(Exercise description) Return the material below unchanged, line for line.

(Material for this task)
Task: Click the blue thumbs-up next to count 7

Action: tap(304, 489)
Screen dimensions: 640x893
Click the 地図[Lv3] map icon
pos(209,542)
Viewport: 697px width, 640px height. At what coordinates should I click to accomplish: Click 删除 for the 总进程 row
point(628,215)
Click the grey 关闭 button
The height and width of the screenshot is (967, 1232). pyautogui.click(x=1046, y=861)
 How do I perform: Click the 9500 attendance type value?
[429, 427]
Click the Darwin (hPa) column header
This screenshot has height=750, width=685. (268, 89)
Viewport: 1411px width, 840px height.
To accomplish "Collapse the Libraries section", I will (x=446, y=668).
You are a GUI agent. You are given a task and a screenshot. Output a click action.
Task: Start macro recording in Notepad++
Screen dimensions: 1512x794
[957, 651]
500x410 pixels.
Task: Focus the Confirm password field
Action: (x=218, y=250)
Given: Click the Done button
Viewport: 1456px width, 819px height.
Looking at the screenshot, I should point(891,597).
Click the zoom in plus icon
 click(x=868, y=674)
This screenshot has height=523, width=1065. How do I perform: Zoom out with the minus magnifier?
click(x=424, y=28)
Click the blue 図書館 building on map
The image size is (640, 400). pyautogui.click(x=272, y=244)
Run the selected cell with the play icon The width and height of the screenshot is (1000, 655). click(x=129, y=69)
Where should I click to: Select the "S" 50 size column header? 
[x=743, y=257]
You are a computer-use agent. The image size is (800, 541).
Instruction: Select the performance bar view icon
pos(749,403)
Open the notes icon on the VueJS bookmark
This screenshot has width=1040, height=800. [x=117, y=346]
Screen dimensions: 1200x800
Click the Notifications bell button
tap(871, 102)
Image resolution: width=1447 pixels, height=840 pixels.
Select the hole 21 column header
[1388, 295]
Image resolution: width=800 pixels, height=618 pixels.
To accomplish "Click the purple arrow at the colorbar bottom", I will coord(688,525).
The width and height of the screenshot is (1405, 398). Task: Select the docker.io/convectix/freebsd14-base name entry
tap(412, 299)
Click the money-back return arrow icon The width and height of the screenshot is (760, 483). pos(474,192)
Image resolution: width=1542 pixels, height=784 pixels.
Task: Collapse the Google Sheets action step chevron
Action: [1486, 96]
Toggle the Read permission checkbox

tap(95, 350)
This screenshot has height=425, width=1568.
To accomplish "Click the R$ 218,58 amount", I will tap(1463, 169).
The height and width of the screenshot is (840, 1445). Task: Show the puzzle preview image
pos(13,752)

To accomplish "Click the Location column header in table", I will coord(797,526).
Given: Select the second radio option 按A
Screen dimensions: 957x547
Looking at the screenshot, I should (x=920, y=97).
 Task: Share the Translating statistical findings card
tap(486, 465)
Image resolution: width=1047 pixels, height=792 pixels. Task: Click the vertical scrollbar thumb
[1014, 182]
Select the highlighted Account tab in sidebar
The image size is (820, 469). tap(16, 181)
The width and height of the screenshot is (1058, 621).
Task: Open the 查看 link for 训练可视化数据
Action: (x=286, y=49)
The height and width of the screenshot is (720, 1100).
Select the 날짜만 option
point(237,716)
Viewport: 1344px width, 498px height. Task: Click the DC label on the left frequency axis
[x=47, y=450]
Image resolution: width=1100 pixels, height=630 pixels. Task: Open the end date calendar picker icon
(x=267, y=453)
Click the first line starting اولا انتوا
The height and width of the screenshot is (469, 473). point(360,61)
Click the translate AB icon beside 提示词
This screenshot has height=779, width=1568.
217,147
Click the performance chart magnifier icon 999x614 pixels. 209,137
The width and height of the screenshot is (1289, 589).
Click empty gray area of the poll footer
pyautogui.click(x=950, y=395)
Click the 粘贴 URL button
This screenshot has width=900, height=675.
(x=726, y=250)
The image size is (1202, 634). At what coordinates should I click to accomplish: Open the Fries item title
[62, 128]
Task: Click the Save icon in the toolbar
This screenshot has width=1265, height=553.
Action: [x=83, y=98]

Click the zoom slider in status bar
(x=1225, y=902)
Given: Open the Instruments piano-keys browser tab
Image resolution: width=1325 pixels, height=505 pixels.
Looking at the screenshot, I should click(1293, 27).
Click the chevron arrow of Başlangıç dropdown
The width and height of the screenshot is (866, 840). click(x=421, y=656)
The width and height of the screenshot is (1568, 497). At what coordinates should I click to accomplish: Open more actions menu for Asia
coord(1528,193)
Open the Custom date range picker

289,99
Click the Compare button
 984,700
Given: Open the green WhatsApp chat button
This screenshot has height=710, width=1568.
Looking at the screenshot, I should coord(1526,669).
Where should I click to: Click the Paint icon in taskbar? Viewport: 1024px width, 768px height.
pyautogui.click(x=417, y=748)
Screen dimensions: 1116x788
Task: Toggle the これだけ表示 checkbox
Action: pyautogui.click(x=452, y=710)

(Solution)
Task: Click the blue thumbs-up next to count 7

Action: tap(304, 489)
Screen dimensions: 640x893
Click the 地図[Lv3] map icon
pos(209,542)
Viewport: 697px width, 640px height. At what coordinates should I click to accomplish: Click 删除 for the 总进程 row
point(628,215)
Click the grey 关闭 button
The height and width of the screenshot is (967, 1232). pyautogui.click(x=1046, y=861)
 How do I perform: Click the 9500 attendance type value?
[429, 427]
Click the Darwin (hPa) column header
This screenshot has height=750, width=685. (268, 89)
Viewport: 1411px width, 840px height.
To accomplish "Collapse the Libraries section", I will (x=446, y=668).
You are a GUI agent. You are given a task and a screenshot. Output a click action.
Task: Start macro recording in Notepad++
Screen dimensions: 1512x794
[957, 651]
500x410 pixels.
Task: Focus the Confirm password field
Action: (x=218, y=250)
Given: Click the Done button
Viewport: 1456px width, 819px height.
Looking at the screenshot, I should point(891,597).
Click the zoom in plus icon
 click(x=868, y=674)
This screenshot has height=523, width=1065. How do I perform: Zoom out with the minus magnifier?
click(x=424, y=28)
Click the blue 図書館 building on map
The image size is (640, 400). pyautogui.click(x=272, y=244)
Run the selected cell with the play icon The width and height of the screenshot is (1000, 655). click(x=129, y=69)
Where should I click to: Select the "S" 50 size column header? 
[x=743, y=257]
You are a computer-use agent. The image size is (800, 541).
Instruction: Select the performance bar view icon
pos(749,403)
Open the notes icon on the VueJS bookmark
This screenshot has width=1040, height=800. [x=117, y=346]
Screen dimensions: 1200x800
Click the Notifications bell button
tap(871, 102)
Image resolution: width=1447 pixels, height=840 pixels.
Select the hole 21 column header
[1388, 295]
Image resolution: width=800 pixels, height=618 pixels.
To accomplish "Click the purple arrow at the colorbar bottom", I will coord(688,525).
The width and height of the screenshot is (1405, 398). Task: Select the docker.io/convectix/freebsd14-base name entry
tap(412, 299)
Click the money-back return arrow icon The width and height of the screenshot is (760, 483). pos(474,192)
Image resolution: width=1542 pixels, height=784 pixels.
Task: Collapse the Google Sheets action step chevron
Action: [1486, 96]
Toggle the Read permission checkbox

tap(95, 350)
This screenshot has height=425, width=1568.
To accomplish "Click the R$ 218,58 amount", I will tap(1463, 169).
The height and width of the screenshot is (840, 1445). Task: Show the puzzle preview image
pos(13,752)

To accomplish "Click the Location column header in table", I will coord(797,526).
Given: Select the second radio option 按A
Screen dimensions: 957x547
Looking at the screenshot, I should (x=920, y=97).
 Task: Share the Translating statistical findings card
tap(486, 465)
Image resolution: width=1047 pixels, height=792 pixels. Task: Click the vertical scrollbar thumb
[1014, 182]
Select the highlighted Account tab in sidebar
The image size is (820, 469). tap(16, 181)
The width and height of the screenshot is (1058, 621).
Task: Open the 查看 link for 训练可视化数据
Action: (x=286, y=49)
The height and width of the screenshot is (720, 1100).
Select the 날짜만 option
point(237,716)
Viewport: 1344px width, 498px height. Task: Click the DC label on the left frequency axis
[x=47, y=450]
Image resolution: width=1100 pixels, height=630 pixels. Task: Open the end date calendar picker icon
(x=267, y=453)
Click the first line starting اولا انتوا
The height and width of the screenshot is (469, 473). point(360,61)
Click the translate AB icon beside 提示词
This screenshot has height=779, width=1568.
217,147
Click the performance chart magnifier icon 999x614 pixels. 209,137
The width and height of the screenshot is (1289, 589).
Click empty gray area of the poll footer
pyautogui.click(x=950, y=395)
Click the 粘贴 URL button
This screenshot has width=900, height=675.
(x=726, y=250)
The image size is (1202, 634). At what coordinates should I click to accomplish: Open the Fries item title
[62, 128]
Task: Click the Save icon in the toolbar
This screenshot has width=1265, height=553.
Action: [x=83, y=98]

Click the zoom slider in status bar
(x=1225, y=902)
Given: Open the Instruments piano-keys browser tab
Image resolution: width=1325 pixels, height=505 pixels.
Looking at the screenshot, I should click(1293, 27).
Click the chevron arrow of Başlangıç dropdown
The width and height of the screenshot is (866, 840). click(x=421, y=656)
The width and height of the screenshot is (1568, 497). At what coordinates should I click to accomplish: Open more actions menu for Asia
coord(1528,193)
Open the Custom date range picker

289,99
Click the Compare button
 984,700
Given: Open the green WhatsApp chat button
This screenshot has height=710, width=1568.
Looking at the screenshot, I should coord(1526,669).
Where should I click to: Click the Paint icon in taskbar? Viewport: 1024px width, 768px height.
pyautogui.click(x=417, y=748)
Screen dimensions: 1116x788
Task: Toggle the これだけ表示 checkbox
Action: pyautogui.click(x=452, y=710)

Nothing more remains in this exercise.